En la misma línea se expresaban muchos analistas, al tiempo que indicaban que ahora resulta más acuciante que nunca el acuerdo transatlántico para que Europa no se quede al margen de la liberalización comercial que avanza entre Asia y EE UU.

Pero las negociaciones entre Bruselas y Washington entran en su fase más crítica en un momento de creciente tensión comercial entre ambas partes, con una avalancha de turbulencias que pueden afectar gravemente al futuro del Acuerdo Transatlántico de Comercio e Inversión (TTIP, en sus siglas en inglés).

Ayer mismo, el máximo responsable de Volkswagen comparecía ante el Congreso de ese país para dar explicaciones sobre la manipulación de sus motores diésel. Casi al mismo tiempo, la autoridades estadounidense registraban por sorpresa las dependencias de la compañía y las viviendas particulares de algunos de sus empleados para buscar pruebas del fraude.

El celo de EE UU en su investigación contra un tipo de motores que apenas suponen el 3% de su parque automovilístico desata a este lado del Atlántico acusaciones de proteccionismo. Pero lo mismo sucede al otro lado con las investigaciones de Bruselas contra Google por presunto abuso de posición dominante o con la ofensiva de varios países europeos contra las multinacionales estadounidenses que explotan el mercado europeo sin apenas pagar impuestos.

Para colmo, el Tribunal de Justicia Europeo anulaba el pasado martes el acuerdo transatlántico sobre transferencia de datos personales hacia EE UU, lo que amenaza la actividad de gigantes como Facebook o Amazon, pero también la actividad de centenares de empresas más pequeñas de uno y otro lado.

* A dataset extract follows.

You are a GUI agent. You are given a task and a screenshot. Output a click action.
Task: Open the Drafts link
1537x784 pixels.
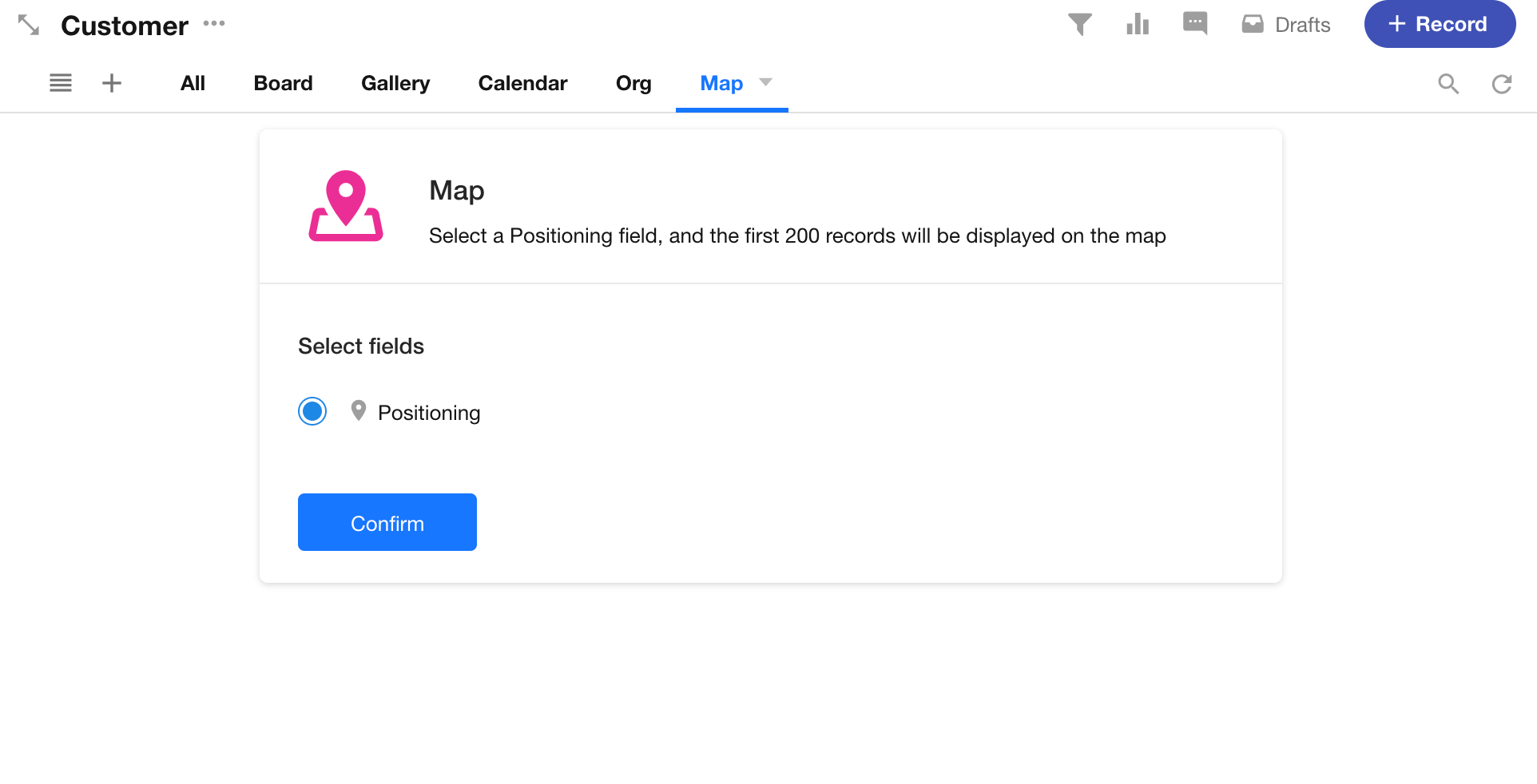click(x=1286, y=25)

La postura oficial de Bruselas es minimizar el impacto de todas esas trifulcas en la labor de los negociadores, cuya tarea se centra en pactar los términos técnicos de un tratado que aspira a crear el mayor área de libre comercio del mundo y, tal vez, de la historia.

Presión en contra

Pero los negociadores actúan en un contexto político que resulta cada vez más complicado y que puede acabar frustrando su tarea. EE UU ya ha entrado en la cuenta atrás hacia las elecciones de 2016 y los tratados de libre comercio, tanto el del Pacífico como el Transatlántico, cuentan con grandes enemigos entre demócratas y republicanos.

En Europa también gana fuerza el movimiento en contra del TTIP. Y esta misma semana, sus representantes entregaron a la Comisión Europea una petición con tres millones de firmas para frenar las negociaciones.

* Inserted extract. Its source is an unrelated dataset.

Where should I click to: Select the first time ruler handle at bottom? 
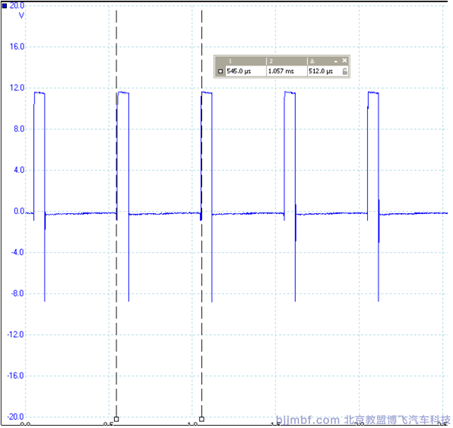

Más peligrosos aún parecen los titubeos de algunos países, como Francia o Alemania, bajo la presión de lobbies agrícolas e industriales que temen la competencia estadounidense. El ministro francés de Comercio, Matthias Fekl, advertía esta semana que París abortará el acuerdo si EE UU no mejora sustancialmente sus concesiones. Y fijaba un plazo: “si la cosa no mejora en las próximas rondas y en 2016, propondremos que se abandone la negociación”.

La Comisión prefiere interpretar la amenaza francesa como un acicate para acelerar los contactos. “Estamos en la fase en que hay que encontrar una salida a los temas más sensibles”, señala el departamento de Malmström. Pero el aviso de París se presta también a otra lectura. Por primera vez se admite abiertamente que el ambicioso Acuerdo comercial quizá no llegue a ver la luz.